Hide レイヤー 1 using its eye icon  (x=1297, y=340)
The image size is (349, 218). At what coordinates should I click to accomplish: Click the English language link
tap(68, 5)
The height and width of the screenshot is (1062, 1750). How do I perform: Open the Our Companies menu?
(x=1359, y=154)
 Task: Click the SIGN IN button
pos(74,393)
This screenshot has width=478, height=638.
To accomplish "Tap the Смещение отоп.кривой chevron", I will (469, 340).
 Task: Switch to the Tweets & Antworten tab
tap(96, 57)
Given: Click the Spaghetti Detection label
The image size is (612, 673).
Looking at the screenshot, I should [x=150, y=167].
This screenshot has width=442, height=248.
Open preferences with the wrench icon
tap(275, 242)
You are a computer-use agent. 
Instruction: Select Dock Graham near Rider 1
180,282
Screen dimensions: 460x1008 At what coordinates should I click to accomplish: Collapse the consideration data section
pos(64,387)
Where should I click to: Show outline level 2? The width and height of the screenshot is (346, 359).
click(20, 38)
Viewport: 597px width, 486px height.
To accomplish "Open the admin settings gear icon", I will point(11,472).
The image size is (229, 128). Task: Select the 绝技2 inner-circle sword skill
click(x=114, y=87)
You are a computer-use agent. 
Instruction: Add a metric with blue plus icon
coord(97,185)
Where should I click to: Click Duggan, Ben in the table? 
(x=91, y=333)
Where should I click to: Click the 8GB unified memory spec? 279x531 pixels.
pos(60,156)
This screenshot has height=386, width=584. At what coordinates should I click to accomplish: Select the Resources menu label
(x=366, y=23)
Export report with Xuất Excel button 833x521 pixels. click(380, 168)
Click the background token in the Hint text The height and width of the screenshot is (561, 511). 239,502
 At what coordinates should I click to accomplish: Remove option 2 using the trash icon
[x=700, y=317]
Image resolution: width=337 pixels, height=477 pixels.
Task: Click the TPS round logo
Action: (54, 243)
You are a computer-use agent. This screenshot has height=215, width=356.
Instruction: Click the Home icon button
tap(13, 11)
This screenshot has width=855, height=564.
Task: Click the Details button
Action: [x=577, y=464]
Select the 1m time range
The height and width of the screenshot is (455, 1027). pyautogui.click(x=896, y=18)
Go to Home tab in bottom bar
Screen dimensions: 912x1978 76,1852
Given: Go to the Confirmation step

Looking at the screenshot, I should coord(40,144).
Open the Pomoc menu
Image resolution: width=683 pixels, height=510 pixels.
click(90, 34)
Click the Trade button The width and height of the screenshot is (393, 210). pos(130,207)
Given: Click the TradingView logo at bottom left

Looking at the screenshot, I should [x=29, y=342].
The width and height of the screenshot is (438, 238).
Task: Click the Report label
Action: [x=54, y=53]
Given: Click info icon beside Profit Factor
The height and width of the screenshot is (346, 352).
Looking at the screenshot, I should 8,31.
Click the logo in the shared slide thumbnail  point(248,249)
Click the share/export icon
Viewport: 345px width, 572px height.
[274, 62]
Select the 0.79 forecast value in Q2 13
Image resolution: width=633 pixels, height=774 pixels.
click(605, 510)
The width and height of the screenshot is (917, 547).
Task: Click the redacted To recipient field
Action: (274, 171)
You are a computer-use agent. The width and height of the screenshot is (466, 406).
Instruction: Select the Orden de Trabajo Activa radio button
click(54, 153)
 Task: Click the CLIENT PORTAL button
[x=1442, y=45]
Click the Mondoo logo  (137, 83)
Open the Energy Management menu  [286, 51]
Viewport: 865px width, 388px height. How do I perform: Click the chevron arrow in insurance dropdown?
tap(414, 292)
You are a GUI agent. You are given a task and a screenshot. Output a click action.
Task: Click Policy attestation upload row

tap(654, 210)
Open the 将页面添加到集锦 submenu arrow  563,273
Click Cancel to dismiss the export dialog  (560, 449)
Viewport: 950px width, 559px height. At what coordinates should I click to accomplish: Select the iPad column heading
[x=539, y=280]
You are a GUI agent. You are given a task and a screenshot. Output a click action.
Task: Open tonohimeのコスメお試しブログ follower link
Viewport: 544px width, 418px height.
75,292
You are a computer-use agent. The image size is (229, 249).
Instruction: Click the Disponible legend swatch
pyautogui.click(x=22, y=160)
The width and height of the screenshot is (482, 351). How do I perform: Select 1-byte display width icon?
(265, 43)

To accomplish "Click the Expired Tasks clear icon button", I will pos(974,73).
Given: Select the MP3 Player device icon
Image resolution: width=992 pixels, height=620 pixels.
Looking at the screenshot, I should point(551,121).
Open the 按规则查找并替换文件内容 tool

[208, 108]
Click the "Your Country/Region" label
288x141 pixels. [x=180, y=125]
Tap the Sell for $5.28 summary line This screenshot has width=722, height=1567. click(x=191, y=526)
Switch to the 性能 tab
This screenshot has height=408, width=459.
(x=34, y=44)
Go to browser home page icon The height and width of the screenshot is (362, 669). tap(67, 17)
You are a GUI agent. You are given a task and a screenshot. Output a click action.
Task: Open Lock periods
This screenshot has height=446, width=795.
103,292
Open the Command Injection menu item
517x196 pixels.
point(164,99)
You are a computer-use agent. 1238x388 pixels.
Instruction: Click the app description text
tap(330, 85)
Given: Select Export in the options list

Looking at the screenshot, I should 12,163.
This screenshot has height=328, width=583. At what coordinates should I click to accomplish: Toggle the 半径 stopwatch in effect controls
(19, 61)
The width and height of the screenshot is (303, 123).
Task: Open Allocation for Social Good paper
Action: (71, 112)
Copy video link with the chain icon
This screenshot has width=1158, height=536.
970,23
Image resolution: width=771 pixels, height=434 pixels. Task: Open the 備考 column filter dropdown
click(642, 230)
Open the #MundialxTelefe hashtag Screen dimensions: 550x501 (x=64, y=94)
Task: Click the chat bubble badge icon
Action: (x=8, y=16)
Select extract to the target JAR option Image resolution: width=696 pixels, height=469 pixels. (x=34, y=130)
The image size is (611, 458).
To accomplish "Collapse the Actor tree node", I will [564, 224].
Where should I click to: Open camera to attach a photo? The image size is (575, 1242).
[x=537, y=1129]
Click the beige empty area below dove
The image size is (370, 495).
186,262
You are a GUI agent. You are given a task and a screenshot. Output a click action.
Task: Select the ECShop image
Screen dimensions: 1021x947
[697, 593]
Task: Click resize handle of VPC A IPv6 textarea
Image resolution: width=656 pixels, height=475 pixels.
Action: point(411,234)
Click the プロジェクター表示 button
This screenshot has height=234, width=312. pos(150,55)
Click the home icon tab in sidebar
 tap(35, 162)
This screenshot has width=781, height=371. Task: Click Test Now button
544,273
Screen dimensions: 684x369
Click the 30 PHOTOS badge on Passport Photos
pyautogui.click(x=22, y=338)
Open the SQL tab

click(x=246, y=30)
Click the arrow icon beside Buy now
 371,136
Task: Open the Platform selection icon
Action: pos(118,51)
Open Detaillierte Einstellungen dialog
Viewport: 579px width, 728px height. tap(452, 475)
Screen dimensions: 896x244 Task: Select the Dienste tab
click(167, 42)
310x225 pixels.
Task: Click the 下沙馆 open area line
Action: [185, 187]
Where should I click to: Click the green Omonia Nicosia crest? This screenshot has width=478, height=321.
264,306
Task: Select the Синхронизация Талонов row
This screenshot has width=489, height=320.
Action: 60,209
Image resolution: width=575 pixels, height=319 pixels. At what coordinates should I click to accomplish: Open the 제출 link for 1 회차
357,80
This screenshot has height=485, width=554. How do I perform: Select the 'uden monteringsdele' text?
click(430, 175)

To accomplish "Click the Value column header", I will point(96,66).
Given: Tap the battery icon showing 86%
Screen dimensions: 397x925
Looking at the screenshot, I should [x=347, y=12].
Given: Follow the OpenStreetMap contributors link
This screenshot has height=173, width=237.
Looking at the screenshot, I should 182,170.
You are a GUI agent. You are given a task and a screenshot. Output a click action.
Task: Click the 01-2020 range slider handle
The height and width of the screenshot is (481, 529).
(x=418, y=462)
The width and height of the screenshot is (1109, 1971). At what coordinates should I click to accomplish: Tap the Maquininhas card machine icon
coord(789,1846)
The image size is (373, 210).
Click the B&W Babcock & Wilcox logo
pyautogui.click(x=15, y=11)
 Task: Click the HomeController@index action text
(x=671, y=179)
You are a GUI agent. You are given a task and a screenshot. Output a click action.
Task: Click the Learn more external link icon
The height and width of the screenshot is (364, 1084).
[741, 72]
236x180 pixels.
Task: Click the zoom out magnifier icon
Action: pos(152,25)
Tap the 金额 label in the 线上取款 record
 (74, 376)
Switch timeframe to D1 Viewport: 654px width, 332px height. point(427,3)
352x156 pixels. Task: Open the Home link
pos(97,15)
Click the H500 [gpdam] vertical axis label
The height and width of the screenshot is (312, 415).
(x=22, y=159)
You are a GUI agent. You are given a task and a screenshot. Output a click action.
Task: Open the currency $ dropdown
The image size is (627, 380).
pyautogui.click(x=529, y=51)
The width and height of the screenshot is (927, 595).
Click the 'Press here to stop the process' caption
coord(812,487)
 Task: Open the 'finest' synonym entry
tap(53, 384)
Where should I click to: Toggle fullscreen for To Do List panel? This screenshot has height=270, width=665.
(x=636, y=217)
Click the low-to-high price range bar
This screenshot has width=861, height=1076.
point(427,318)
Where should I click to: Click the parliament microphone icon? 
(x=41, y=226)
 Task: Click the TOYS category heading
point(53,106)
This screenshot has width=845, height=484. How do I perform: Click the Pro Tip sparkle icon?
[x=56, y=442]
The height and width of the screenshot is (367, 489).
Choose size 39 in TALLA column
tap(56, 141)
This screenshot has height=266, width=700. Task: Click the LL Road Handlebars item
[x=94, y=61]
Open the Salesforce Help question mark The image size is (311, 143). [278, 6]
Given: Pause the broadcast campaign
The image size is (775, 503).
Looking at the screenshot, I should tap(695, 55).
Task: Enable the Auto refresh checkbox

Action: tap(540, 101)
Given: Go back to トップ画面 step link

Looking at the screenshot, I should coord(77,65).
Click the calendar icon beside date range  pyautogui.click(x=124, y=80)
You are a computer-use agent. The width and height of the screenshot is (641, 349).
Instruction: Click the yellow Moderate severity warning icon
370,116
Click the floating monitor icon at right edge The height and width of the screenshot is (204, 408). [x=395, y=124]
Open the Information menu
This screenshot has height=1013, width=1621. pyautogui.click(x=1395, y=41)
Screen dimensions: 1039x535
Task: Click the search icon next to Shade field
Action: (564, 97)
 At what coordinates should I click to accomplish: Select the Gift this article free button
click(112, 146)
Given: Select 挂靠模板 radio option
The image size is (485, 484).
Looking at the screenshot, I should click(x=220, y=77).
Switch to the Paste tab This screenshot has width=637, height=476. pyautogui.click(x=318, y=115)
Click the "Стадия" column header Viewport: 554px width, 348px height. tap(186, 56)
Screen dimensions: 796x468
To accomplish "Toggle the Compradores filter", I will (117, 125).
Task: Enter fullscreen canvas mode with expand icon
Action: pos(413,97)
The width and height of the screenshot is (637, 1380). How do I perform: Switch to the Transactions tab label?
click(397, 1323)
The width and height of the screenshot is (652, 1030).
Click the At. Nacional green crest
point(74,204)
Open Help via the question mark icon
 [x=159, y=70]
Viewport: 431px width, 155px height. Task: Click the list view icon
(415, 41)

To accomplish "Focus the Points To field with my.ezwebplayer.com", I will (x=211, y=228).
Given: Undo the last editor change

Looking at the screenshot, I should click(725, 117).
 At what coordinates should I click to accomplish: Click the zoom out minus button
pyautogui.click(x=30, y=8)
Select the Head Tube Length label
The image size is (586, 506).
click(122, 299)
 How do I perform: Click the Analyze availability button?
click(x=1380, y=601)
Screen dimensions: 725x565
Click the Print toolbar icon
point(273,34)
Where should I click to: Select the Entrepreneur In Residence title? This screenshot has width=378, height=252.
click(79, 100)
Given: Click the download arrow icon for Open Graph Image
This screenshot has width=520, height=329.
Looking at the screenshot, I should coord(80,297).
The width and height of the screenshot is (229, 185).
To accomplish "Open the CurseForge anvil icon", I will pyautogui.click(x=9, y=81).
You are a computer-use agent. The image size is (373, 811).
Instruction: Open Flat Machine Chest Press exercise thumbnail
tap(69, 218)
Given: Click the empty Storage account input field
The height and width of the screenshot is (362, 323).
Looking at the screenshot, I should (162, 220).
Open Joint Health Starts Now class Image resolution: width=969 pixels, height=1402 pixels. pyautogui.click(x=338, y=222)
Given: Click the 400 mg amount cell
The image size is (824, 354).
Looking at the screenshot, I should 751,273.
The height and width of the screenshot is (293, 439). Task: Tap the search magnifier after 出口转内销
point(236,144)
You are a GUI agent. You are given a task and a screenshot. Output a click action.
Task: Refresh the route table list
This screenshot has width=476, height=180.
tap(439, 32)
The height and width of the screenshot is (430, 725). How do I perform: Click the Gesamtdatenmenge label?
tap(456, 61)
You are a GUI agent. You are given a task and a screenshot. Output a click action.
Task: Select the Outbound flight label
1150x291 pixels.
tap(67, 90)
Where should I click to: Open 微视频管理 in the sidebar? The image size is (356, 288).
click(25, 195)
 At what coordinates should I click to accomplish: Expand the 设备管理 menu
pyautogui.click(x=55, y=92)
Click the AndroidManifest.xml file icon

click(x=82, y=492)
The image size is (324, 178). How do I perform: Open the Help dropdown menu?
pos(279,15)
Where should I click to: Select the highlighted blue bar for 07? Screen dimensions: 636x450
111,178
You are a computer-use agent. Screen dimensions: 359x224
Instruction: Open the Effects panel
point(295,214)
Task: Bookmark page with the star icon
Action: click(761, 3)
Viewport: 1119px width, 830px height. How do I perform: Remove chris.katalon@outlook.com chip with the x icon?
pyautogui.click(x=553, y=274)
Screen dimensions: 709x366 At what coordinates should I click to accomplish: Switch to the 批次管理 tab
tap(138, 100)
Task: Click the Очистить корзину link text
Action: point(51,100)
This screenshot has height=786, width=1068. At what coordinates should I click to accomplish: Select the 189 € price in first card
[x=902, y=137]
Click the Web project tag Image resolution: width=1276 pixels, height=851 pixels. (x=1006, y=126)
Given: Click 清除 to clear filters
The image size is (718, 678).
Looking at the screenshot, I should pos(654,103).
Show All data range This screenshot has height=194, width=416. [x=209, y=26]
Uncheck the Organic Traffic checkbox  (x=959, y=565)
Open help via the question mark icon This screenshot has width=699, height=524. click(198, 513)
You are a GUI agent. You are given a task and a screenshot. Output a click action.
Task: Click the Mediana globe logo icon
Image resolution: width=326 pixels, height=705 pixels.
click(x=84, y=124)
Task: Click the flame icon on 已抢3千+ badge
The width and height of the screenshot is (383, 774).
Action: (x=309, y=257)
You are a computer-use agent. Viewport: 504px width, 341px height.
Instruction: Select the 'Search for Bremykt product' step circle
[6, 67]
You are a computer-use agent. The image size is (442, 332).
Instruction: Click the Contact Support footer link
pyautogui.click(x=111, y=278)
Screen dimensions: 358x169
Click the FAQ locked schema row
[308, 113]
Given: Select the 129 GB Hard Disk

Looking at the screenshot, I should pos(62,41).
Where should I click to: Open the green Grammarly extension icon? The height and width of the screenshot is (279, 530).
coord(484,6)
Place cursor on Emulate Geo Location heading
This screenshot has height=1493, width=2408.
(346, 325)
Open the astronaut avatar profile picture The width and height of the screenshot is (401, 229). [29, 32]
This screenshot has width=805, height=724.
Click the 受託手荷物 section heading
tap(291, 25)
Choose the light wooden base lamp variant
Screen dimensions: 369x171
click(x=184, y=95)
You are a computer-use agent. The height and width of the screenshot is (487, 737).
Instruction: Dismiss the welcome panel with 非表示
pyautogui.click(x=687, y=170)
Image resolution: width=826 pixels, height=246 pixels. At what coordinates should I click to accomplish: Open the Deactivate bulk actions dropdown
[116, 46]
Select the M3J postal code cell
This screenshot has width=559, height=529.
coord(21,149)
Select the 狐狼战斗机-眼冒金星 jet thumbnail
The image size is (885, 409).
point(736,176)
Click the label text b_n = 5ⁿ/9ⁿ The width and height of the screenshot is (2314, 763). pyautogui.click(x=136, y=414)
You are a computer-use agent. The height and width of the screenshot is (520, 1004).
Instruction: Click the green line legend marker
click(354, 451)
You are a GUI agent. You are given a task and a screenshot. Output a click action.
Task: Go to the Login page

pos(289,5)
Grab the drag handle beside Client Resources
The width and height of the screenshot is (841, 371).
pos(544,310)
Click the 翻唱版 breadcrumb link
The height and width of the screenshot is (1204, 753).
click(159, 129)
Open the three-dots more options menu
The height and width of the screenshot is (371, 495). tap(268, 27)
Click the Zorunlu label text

============

▶ **REQUIREMENT**:
Transcribe, exactly and without additions, the lines of the records above, beginning with the line that contains "The height and width of the screenshot is (367, 489)." and ending with the line that contains "Click the floating", both included.

▶ **THE COMPLETED TASK**:
The height and width of the screenshot is (367, 489).
Choose size 39 in TALLA column
tap(56, 141)
This screenshot has height=266, width=700. Task: Click the LL Road Handlebars item
[x=94, y=61]
Open the Salesforce Help question mark The image size is (311, 143). [278, 6]
Given: Pause the broadcast campaign
The image size is (775, 503).
Looking at the screenshot, I should tap(695, 55).
Task: Enable the Auto refresh checkbox

Action: tap(540, 101)
Given: Go back to トップ画面 step link

Looking at the screenshot, I should coord(77,65).
Click the calendar icon beside date range  pyautogui.click(x=124, y=80)
You are a computer-use agent. The width and height of the screenshot is (641, 349).
Instruction: Click the yellow Moderate severity warning icon
370,116
Click the floating monitor icon at right edge The height and width of the screenshot is (204, 408). [x=395, y=124]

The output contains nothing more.